GIVEN EXERCISE
Please rewrite the material from its start through the line containing "should pyautogui.click(x=1103, y=96).", substituting "orange" for "yellow" and leaving everything else unchanged.

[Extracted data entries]
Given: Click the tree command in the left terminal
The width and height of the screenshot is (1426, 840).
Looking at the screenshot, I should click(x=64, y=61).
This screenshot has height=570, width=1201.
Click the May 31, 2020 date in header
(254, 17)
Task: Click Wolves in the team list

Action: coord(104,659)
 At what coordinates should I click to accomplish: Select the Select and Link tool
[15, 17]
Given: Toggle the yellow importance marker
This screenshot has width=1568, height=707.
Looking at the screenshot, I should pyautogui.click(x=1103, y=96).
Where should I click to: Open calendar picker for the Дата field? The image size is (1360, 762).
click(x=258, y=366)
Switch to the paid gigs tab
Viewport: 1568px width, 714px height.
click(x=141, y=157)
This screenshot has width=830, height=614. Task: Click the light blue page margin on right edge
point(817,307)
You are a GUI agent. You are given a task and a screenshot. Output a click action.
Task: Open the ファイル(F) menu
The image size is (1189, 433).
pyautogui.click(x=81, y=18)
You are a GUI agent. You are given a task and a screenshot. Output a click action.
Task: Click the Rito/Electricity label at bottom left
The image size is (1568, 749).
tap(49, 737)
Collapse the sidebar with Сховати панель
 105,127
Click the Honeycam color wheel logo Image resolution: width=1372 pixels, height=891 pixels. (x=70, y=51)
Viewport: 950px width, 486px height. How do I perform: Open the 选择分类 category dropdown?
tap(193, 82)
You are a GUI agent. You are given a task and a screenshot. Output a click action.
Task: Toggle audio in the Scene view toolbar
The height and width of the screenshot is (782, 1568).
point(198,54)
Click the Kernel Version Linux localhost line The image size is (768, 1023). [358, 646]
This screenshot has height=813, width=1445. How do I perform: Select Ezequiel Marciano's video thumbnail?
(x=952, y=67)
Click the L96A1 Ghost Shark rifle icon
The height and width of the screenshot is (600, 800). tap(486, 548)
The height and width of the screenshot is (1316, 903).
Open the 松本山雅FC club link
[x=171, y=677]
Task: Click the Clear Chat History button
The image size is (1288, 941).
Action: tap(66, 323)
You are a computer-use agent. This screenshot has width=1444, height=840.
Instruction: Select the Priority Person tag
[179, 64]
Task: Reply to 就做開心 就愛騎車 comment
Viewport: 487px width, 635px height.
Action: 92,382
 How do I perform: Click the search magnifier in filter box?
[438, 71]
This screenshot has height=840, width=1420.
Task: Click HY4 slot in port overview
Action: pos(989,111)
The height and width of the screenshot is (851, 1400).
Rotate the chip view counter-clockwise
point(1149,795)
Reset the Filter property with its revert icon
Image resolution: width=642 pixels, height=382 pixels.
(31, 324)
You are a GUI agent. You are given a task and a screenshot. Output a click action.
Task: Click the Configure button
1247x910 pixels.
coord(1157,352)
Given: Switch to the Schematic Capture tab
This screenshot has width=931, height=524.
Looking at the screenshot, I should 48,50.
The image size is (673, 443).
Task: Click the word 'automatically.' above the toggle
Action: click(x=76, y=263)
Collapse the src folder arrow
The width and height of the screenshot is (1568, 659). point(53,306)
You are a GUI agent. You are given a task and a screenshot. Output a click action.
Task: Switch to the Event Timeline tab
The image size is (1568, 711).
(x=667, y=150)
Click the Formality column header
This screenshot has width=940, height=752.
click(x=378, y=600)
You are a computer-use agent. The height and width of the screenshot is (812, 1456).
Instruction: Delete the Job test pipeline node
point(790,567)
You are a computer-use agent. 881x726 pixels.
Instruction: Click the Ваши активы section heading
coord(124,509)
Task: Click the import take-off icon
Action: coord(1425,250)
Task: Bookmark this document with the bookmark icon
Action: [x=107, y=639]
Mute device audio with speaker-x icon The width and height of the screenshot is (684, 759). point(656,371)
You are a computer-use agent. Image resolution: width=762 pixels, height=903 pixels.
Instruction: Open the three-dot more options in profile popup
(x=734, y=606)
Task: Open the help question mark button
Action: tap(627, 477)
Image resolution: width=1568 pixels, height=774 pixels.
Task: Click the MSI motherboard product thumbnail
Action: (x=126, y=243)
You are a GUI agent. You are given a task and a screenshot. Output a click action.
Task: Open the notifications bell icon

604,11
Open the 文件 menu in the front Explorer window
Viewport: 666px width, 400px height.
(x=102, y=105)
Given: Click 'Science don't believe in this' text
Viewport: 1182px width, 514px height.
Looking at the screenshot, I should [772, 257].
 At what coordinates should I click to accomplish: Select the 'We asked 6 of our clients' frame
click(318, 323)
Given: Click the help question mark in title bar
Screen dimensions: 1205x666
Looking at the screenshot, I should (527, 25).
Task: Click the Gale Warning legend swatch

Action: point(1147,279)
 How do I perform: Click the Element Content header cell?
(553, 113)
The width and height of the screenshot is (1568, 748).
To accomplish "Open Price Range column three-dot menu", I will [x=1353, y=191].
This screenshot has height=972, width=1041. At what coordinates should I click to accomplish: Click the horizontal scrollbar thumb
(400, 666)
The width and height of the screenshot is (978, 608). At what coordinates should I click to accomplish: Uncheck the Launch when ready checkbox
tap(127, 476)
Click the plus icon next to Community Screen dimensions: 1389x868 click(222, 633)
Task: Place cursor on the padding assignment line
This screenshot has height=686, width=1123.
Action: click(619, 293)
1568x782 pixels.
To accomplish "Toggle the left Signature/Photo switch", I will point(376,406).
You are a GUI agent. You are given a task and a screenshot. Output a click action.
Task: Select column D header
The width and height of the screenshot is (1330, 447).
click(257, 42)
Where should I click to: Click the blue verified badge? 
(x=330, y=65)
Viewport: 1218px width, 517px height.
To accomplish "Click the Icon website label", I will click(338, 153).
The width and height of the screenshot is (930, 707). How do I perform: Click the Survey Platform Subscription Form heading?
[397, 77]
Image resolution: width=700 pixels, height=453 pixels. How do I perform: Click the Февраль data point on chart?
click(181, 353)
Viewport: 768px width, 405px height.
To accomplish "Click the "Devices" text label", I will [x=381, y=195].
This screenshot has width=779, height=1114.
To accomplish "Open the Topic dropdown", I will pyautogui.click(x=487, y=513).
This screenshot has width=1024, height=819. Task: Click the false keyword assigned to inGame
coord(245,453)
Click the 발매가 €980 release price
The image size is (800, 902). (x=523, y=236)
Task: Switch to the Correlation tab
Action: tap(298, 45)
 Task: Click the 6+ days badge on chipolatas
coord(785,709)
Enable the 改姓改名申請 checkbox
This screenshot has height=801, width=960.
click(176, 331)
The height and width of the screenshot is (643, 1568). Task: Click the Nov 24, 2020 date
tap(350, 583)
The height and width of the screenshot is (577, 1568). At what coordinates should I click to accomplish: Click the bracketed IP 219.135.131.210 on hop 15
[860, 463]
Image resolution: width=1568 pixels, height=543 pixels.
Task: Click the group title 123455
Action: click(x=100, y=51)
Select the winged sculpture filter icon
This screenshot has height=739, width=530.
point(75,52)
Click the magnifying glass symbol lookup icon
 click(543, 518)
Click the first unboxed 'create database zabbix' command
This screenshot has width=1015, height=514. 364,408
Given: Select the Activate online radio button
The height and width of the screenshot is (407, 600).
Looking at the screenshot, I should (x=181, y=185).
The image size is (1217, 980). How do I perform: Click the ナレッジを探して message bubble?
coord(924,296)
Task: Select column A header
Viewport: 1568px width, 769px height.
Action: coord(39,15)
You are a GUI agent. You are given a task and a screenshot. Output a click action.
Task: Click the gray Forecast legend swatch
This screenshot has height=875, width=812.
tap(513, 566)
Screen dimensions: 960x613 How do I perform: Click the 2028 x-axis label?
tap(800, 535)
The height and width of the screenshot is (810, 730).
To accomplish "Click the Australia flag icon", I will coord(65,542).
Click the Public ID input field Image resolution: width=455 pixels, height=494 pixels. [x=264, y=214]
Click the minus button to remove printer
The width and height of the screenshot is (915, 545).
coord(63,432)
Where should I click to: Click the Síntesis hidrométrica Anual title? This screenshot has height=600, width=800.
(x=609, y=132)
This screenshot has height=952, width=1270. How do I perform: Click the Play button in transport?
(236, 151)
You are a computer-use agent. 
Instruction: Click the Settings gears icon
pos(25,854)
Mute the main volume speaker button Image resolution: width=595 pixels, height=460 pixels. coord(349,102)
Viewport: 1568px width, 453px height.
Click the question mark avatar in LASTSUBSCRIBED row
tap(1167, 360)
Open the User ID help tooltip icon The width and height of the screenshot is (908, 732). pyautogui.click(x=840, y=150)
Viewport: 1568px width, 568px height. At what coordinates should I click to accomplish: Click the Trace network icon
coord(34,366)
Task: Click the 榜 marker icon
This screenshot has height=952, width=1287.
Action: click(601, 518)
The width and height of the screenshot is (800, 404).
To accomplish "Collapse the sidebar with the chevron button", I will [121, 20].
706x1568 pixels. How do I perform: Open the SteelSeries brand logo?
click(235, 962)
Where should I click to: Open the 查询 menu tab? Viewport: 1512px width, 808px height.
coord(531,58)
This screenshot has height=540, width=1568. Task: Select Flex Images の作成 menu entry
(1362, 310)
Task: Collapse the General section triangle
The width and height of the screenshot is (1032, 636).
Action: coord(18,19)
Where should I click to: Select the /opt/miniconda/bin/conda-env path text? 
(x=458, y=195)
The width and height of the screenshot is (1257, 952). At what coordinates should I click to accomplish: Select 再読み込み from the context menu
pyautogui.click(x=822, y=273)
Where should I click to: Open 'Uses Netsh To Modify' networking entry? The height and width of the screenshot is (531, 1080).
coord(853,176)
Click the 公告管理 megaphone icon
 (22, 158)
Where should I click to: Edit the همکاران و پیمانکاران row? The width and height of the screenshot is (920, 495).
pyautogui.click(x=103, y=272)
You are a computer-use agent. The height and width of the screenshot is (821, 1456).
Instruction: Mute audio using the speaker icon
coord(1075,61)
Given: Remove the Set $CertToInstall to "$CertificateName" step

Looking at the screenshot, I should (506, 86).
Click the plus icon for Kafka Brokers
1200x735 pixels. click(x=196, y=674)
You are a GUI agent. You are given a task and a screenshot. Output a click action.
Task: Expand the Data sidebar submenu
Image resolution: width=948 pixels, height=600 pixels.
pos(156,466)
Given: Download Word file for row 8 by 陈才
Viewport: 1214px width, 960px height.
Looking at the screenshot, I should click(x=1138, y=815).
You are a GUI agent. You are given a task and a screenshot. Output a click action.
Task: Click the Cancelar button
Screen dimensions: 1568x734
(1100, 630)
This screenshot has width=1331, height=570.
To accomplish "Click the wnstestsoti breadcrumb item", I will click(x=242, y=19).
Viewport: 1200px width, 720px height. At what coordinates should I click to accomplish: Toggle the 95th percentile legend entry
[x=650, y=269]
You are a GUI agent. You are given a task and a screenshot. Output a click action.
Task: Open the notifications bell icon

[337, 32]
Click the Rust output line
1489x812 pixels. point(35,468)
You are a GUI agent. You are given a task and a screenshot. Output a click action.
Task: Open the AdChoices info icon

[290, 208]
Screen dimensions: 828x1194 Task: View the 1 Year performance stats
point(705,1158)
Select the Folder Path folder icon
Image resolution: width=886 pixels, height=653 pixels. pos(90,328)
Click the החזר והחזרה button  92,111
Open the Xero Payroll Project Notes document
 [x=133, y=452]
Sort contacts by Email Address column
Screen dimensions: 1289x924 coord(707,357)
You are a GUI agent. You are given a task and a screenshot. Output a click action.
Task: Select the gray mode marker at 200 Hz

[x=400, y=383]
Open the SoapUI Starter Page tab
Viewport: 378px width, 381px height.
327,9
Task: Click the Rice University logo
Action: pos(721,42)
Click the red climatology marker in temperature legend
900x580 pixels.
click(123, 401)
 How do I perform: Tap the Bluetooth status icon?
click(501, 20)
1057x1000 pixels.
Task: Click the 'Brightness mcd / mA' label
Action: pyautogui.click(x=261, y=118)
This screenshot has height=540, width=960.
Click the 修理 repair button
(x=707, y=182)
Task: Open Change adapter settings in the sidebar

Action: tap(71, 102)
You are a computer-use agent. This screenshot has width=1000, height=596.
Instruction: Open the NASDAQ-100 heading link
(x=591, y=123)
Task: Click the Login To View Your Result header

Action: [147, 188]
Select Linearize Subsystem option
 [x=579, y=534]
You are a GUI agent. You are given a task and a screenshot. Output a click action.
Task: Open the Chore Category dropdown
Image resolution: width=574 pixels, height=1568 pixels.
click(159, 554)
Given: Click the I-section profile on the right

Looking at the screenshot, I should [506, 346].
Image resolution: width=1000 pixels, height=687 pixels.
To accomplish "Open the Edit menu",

SOLUTION TO THIS TASK
Given: Click the tree command in the left terminal
The width and height of the screenshot is (1426, 840).
Looking at the screenshot, I should click(x=64, y=61).
This screenshot has height=570, width=1201.
Click the May 31, 2020 date in header
(254, 17)
Task: Click Wolves in the team list

Action: coord(104,659)
 At what coordinates should I click to accomplish: Select the Select and Link tool
[15, 17]
Given: Toggle the orange importance marker
This screenshot has width=1568, height=707.
Looking at the screenshot, I should pyautogui.click(x=1103, y=96).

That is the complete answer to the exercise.